One is his confused treatment of political economy. Although Elkins associates the British Empire with free-market capitalism, the policy that was increasingly advocated after the 1880s and instantiated from 1932 to the 1960s was state-directed capitalism with a central role for a interventionist government. This project, she repeatedly observes, failed on its own terms, and empire was an economic bad deal on the net for most Britons, let alone the oppressed colonies. But she simultaneously argues that it was a system of economic extraction for the benefit of Britain. The obvious way to resolve this contradiction and strengthen one’s own argument is to reiterate the classic liberal view put forward by JA Hobson and others: empire was bad for the majority of Britons, including most business interests, but very lucrative for specific minorities, including the aristocracy, the administrative class, the military, and the politically advantaged capitalists.
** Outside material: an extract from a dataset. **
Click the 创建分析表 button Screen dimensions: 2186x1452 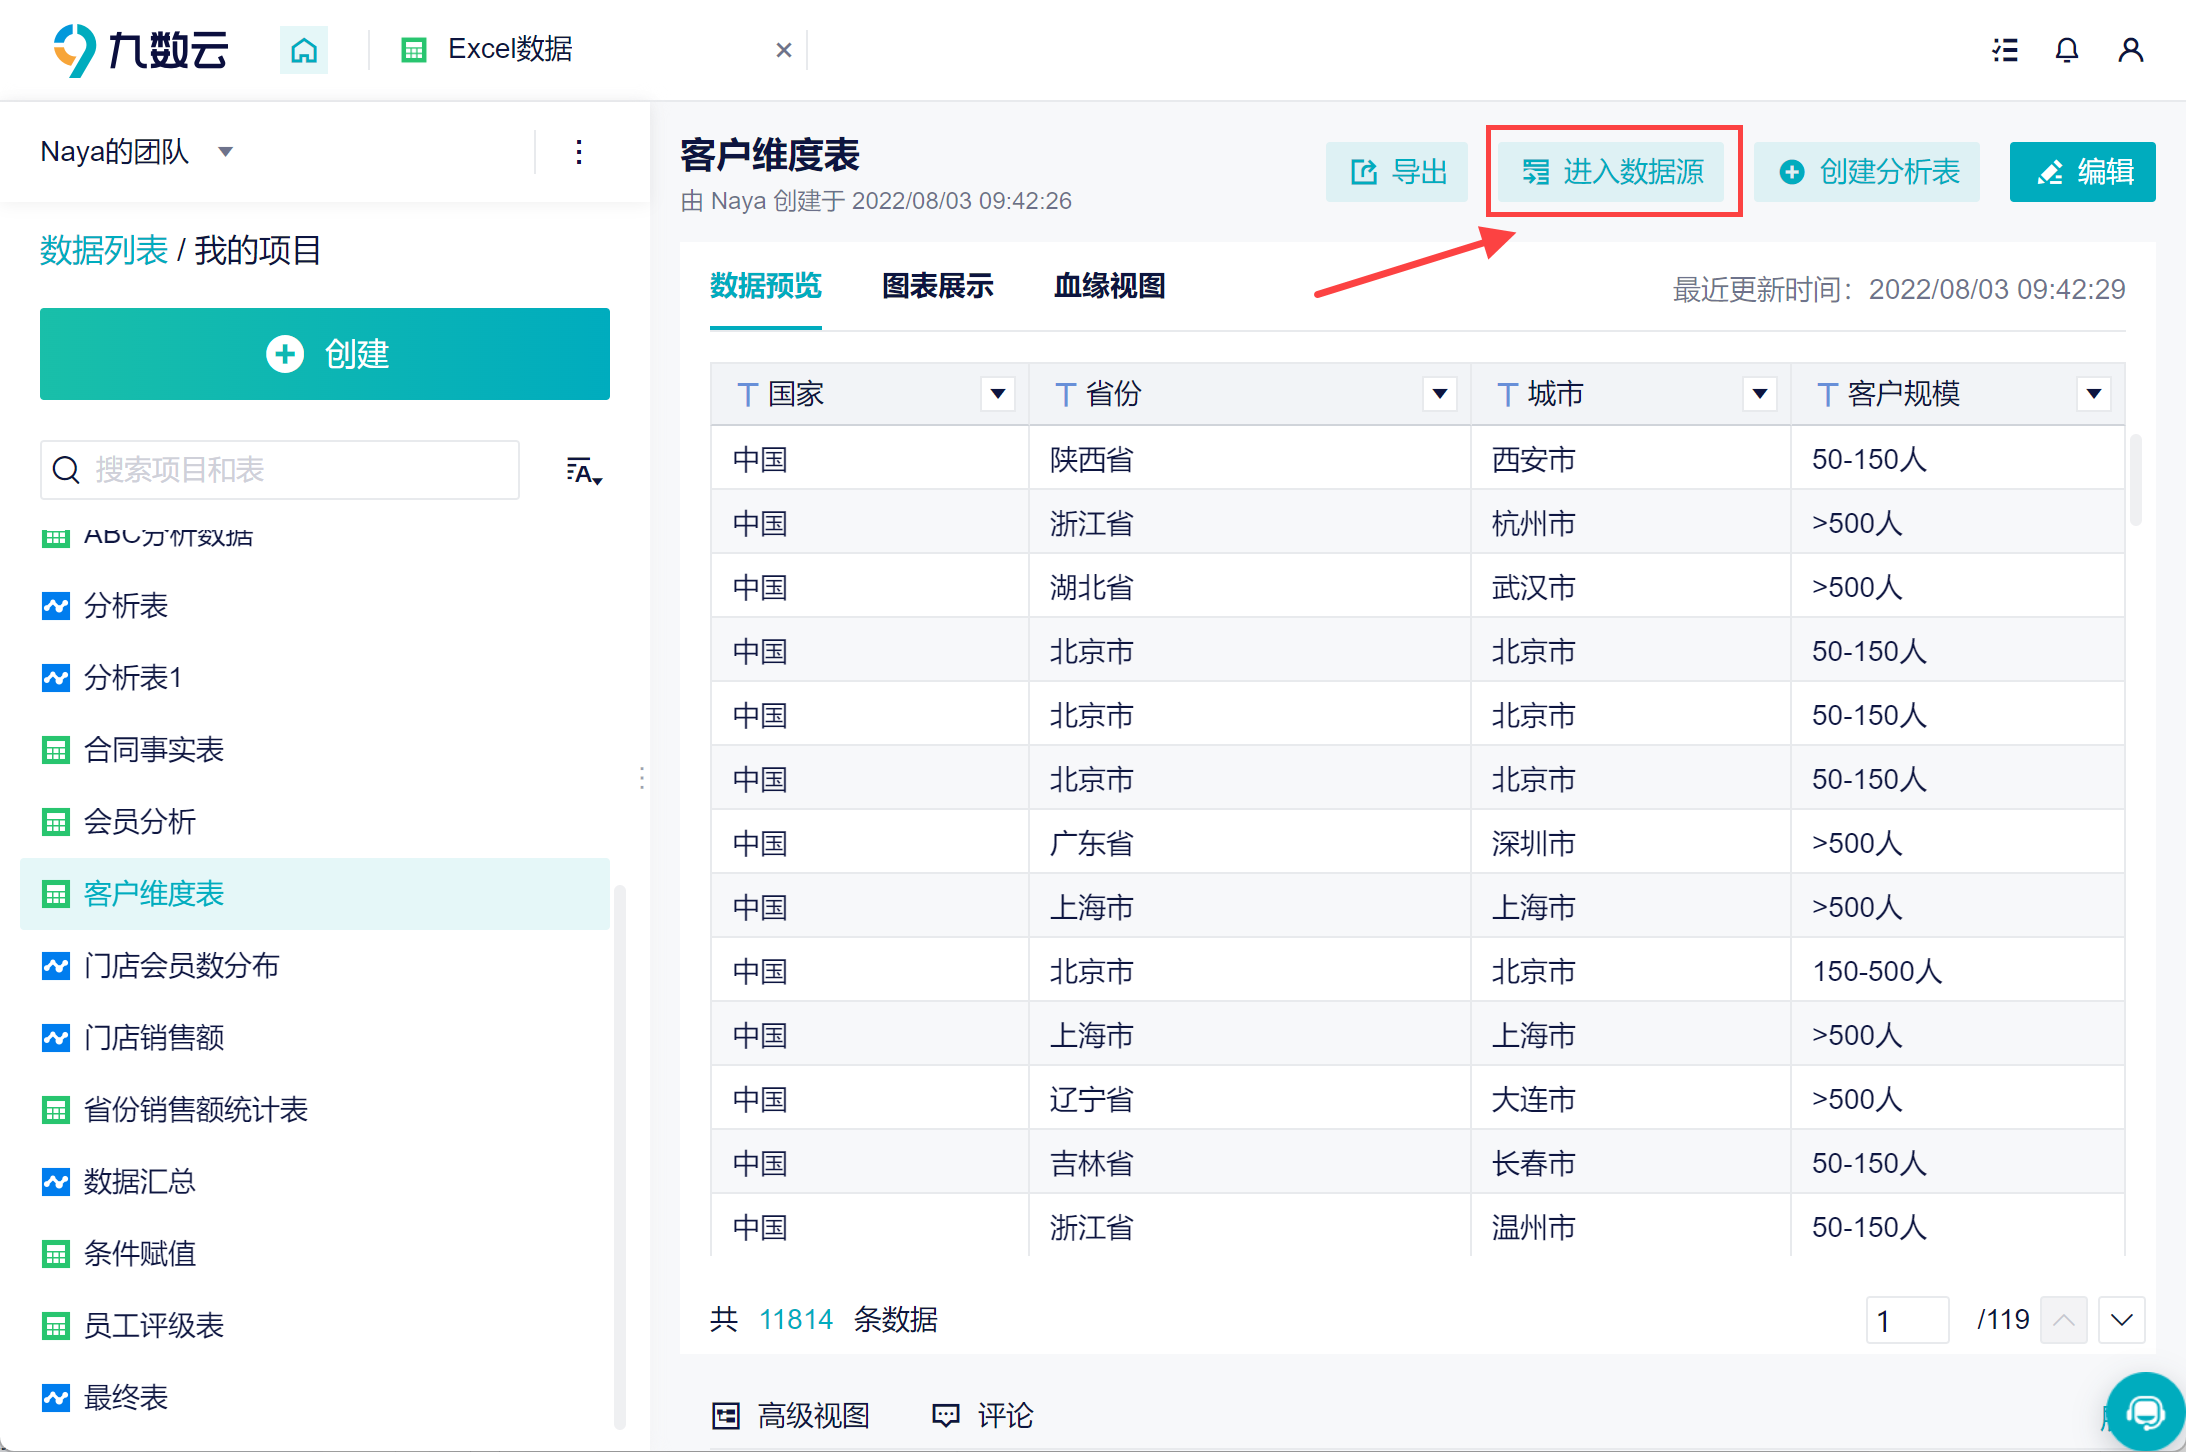click(1868, 172)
This confusion is linked to another weakness. Elkins implies both that, in the British case, liberal imperialism was the only kind of imperialism and that there is an inherent connection between liberalism and imperialism. Both ideas are simply wrong. A long succession of liberals, such as Richard Cobden and Herbert Spencer, were strongly hostile to the empire. There was also a conservative rationale for empire, found in people like James Fitzjames Stephen, which involved no idea of ​​guardianship and relied frankly on appeals to power. There were both pro-empire socialists (as Elkins acknowledges in his account of Clement Attlee’s government) and anti-empire conservatives, like Edmund Burke, who rejected imperialism as both a violation of the law and traditional rights. While Elkins notes Burke’s criticism of British practices in Bengal, she then clumsily tries to fit him into the liberal imperialist tradition.
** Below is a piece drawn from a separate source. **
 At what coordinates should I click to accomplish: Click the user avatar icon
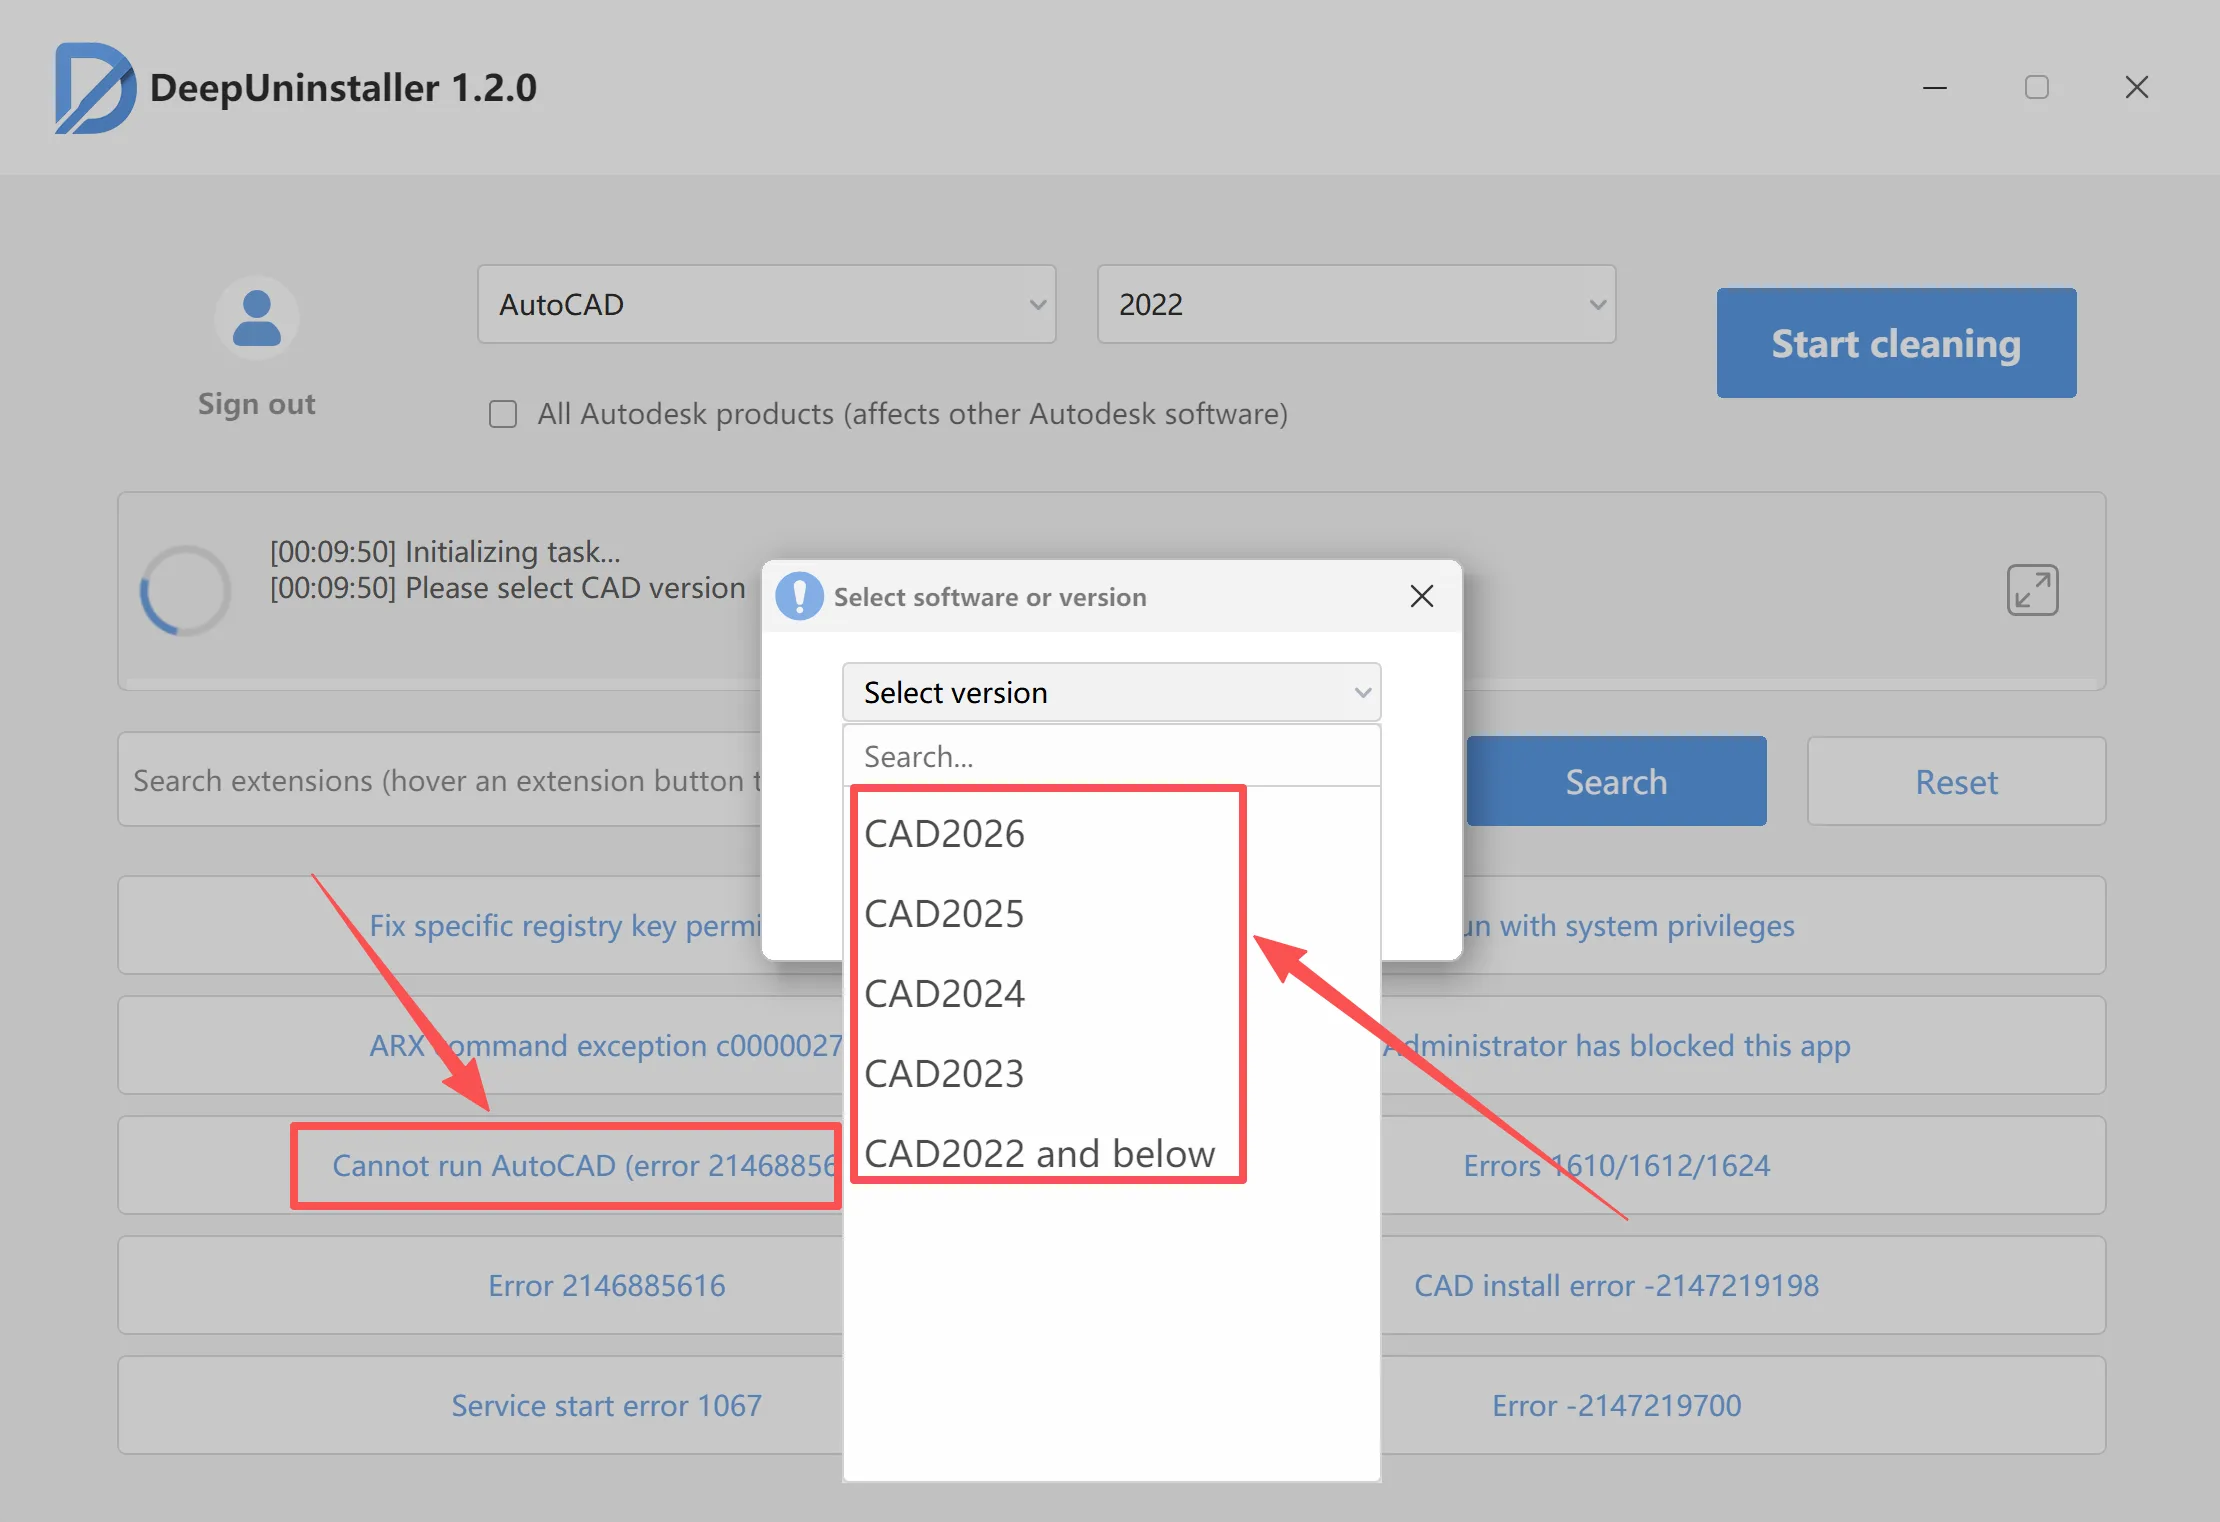click(257, 318)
This book raises an important question for people today, especially liberals – one that Elkins herself avoids. At various times she notes how the aftermath of the British Empire saw communal strife (most obviously and disastrously in Palestine and the Indian subcontinent, but also in Ireland, Cyprus and Malaysia) or a authoritarian regime which continued the repressive methods of the empire (for example, in Kenya). She attributes these results exclusively to the repression and violence of the empire and its policy of divide and conquer; they are the “legacy” of the title of his book. In the Indian case, for example, she blames the Hindu-Muslim animosity that led to the partition entirely on the British, as if it did not exist before the arrival of the empire. This will come as news to many people in this part of the world.

Here, an empire apologist might argue that imperial rule prevented the violence that erupted once it ended. But colonial policy undoubtedly contributed to the violence, even if it was not the only factor. First, it has often undermined previous forms of governance, so its withdrawal has created a vacuum and triggered a cascade and escalation of conflict. Second, and more importantly, opposition to empire generally aimed not at the restoration of pre-imperial institutions, but at the replacement of empire with sovereign, exclusivist nation-states.

The problem is that in the modern world, empires and nation states are the only institutional arrangements offered for a large-scale complex political order. Both are unsatisfactory from a classical liberal point of view. So the challenge is to figure out what other forms there might be.